By Colin Hills, Director of Youth Ministries
The commitment to take a group of youth on pilgrimage halfway around the world is not a small one. It involves significant dedication of time and resources from multiple individuals and ministries within Transfiguration; each trip costs a little over three times the annual budget for Youth Ministries. We spend a year in preparation: getting to know each other, becoming familiar with the spiritual practices inherent in pilgrimage, and fundraising like mad. All this we do for a single, ten-day trip to Scotland.
That begs the question: Why? What is it about the pilgrimage that makes it worth all the effort? It is a fair question, and one that requires a complex answer. Pilgrimage is one of the oldest and most common acts of spiritual devotion in the world. It harkens from the days when one had to travel a great distance on foot or horseback to experience the center of their religious world. The notion of pilgrimage drips with meaning: a long, arduous journey undertaken with only the bare necessities. A pursuit of the divine. A time spent in prayer and fellowship with other believers.
We see the trappings of pilgrimage all around us in our lives. We make a short journey every week to church. We walk up the aisle, flanked by the stations of the cross, to receive communion and back to the pew just as we prepare to re-enter the world. Each week, we tread upon a labyrinth designed for the express purpose of walking meditation. Yet, despite being surrounded by these and so many other hallmarks of a spiritually devoted journey, we often forget or ignore them. We often become so enraptured with our lives – hitting our next professional goal, paying that one nagging bill, completing that assignment – that the significance of those smaller, more common opportunities for pilgrimage become lost.
Occasionally, we have to remove ourselves from our usual context in order to shed distraction and focus on the things we’ve been missing. Most commonly, we call that retreat, and we might take a couple of nights, or a long weekend to give it a go. However, in the span of three days, we might get just a few hours of truly devotional time. Our first day, we work to let go of our daily lives. Our first night, we might not sleep well out of our own beds. Our second morning, we must prepare for the day ahead; we’re still getting used to this new place. Our second night, we still have not quite acclimated to the accommodations, and might begin thinking about the next day. Our third day, we begin to pack up and reorient ourselves to the lives we are about to re-enter. So, we are lucky to have a single afternoon and evening during which we can truly focus on God.
That short time is often all we can manage. After all, vacation time is limited, and our schedules are full. However, for our youth, we are able to create an opportunity to expand that time of focus from one day to eight. They may only get such an opportunity once in their lives, so we work hard to make it accessible to all of them. We travel to a far away place to make it as easy as possible to avoid reminders of our normal lives. We travel to a place that is new, but familiar enough to be comfortable to first-time travelers. We travel to Scotland because the Episcopal Church has ties there dating back to before American independence, and Scotland is home to a great many “thin places.” And finally, we travel to Iona.

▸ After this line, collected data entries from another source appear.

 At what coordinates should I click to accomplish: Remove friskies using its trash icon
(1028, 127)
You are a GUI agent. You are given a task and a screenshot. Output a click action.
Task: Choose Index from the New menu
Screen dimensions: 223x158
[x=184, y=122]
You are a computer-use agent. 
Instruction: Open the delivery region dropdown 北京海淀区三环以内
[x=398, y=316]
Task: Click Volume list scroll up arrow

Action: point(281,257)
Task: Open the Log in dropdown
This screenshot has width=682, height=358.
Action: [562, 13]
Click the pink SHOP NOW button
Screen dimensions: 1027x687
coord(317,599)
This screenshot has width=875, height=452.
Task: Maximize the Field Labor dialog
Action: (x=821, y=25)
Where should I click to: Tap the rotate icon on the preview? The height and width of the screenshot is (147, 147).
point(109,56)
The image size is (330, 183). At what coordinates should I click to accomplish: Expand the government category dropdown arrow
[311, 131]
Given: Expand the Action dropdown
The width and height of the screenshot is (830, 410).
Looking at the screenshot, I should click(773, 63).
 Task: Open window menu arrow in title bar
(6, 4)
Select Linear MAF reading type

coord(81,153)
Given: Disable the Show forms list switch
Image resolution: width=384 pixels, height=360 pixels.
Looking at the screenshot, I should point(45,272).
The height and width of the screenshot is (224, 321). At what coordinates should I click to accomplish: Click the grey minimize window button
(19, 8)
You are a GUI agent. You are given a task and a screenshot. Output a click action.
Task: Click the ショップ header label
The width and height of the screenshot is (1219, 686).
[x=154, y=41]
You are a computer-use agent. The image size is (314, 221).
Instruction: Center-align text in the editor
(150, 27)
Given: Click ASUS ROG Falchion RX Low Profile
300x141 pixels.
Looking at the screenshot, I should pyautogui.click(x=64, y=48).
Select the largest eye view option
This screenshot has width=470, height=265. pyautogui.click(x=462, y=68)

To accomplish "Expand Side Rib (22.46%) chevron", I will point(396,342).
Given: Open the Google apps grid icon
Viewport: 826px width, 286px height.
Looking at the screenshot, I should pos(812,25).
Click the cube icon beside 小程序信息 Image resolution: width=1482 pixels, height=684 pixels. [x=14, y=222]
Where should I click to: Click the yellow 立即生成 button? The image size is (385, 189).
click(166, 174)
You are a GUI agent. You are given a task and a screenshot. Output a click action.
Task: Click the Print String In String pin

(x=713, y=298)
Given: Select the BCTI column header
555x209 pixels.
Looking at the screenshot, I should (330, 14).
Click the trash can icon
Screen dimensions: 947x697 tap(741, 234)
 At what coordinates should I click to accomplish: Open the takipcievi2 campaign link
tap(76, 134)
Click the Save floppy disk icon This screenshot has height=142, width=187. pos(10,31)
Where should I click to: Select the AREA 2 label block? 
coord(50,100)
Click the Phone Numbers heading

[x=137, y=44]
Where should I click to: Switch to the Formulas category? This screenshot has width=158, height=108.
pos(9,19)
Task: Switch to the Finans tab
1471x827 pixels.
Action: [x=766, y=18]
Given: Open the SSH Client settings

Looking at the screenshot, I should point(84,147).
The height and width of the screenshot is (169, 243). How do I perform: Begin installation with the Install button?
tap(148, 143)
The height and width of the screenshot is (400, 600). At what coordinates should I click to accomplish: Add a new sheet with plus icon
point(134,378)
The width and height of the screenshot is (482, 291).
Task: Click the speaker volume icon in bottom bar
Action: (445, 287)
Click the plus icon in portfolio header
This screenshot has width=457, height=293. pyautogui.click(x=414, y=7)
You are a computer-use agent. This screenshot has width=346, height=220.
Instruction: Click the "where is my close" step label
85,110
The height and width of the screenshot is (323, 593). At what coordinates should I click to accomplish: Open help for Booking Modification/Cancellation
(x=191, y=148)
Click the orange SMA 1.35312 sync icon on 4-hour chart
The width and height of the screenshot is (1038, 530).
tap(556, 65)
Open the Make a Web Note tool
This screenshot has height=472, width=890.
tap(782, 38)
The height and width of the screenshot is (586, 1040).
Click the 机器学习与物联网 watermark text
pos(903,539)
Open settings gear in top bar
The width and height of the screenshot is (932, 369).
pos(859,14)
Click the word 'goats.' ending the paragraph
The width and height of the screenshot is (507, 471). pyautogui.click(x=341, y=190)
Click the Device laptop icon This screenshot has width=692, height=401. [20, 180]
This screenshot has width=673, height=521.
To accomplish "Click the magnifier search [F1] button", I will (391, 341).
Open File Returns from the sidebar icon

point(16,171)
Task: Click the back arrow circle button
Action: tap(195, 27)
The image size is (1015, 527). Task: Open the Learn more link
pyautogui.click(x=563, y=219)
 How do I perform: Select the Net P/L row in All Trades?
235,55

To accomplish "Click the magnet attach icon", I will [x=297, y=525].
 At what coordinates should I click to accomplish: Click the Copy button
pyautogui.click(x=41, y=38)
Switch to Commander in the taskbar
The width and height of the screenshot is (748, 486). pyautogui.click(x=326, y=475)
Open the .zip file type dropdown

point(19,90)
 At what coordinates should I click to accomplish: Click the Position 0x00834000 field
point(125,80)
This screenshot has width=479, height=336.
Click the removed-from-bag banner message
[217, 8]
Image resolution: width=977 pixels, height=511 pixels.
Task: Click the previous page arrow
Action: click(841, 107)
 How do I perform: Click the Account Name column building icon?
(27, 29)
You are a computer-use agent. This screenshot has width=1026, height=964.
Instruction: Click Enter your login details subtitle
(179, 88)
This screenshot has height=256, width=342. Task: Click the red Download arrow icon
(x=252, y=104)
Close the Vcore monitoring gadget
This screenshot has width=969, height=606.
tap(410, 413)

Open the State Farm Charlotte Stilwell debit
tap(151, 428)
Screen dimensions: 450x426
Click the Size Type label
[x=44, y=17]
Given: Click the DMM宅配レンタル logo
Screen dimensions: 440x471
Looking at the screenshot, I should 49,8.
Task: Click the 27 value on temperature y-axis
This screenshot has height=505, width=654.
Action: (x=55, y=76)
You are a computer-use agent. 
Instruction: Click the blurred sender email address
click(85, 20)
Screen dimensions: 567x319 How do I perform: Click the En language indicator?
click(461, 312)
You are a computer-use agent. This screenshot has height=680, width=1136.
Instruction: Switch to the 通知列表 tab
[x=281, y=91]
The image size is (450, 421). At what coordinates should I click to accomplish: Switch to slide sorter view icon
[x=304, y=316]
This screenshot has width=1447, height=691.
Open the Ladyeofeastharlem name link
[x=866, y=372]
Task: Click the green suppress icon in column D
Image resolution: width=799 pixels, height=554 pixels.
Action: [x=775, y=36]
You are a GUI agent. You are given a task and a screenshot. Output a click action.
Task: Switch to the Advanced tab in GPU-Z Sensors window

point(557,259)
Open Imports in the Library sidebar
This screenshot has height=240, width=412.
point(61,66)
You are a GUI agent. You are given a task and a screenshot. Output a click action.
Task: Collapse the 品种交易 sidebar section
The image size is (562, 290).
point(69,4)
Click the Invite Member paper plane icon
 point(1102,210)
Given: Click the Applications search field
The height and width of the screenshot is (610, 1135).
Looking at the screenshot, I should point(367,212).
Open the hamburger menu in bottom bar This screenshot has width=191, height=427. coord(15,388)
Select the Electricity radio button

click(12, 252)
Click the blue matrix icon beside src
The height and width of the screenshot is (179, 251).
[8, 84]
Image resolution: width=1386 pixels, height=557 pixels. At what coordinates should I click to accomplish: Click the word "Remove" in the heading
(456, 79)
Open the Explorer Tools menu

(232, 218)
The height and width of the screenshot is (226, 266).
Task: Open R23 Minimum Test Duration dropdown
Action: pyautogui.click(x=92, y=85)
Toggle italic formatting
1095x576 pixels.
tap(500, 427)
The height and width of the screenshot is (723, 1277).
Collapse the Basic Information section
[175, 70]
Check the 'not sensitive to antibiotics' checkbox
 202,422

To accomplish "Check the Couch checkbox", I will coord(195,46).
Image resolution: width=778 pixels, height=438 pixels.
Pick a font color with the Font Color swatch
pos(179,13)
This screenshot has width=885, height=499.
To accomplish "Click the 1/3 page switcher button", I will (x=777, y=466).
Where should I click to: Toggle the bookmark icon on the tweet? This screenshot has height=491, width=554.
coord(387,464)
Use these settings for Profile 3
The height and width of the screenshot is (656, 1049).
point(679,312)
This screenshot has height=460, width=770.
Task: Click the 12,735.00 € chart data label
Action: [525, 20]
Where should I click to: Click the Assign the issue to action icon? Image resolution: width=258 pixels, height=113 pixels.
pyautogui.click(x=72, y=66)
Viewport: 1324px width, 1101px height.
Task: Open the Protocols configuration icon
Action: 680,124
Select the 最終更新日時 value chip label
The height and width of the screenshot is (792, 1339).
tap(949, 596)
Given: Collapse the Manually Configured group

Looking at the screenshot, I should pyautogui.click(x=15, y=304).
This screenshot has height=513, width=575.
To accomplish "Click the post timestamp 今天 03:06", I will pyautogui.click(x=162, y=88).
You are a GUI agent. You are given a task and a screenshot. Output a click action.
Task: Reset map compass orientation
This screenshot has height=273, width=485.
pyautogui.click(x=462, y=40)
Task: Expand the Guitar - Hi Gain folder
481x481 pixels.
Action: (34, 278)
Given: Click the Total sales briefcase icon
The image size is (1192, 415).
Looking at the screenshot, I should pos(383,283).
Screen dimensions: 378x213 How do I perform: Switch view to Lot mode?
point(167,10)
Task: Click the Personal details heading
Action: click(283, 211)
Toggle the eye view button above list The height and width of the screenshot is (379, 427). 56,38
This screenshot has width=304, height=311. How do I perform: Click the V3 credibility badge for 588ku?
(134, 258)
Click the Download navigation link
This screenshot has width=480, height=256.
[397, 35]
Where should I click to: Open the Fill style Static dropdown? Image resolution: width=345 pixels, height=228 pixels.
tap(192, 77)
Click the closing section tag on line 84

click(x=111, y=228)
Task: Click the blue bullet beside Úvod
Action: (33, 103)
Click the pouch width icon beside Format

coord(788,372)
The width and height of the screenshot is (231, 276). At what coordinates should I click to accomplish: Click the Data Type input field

Iona is home to an Abbey founded by St. Columba, a highly regarded monk and evangelist. Since 563 CE, the Iona Abbey has been repeatedly sacked, raided, and razed to the ground, and manages to survive to this day. In its current state, the Abbey is home to an ecumenical community of Christians from around the world, and the rest of Iona is home to a number of farmers and shepherds. The story of the Iona Abbey is one of a centuries long pilgrimage. It has fought to survive these many years as an epicenter for faith and a waystation for wanderers like us. A path known as the Pilgrim’s Path encircles the island. At its southern tip, there sits a large cairn in Columba’s Bay, a testament to the pilgrims that have come before us. To place a stone upon that cairn is to join the legacy of Columba and his followers. To sit atop Dun I, the mountain in the center of Iona, is to remove oneself from the world and come to know God in a more intimate way. That is why we do pilgrimage.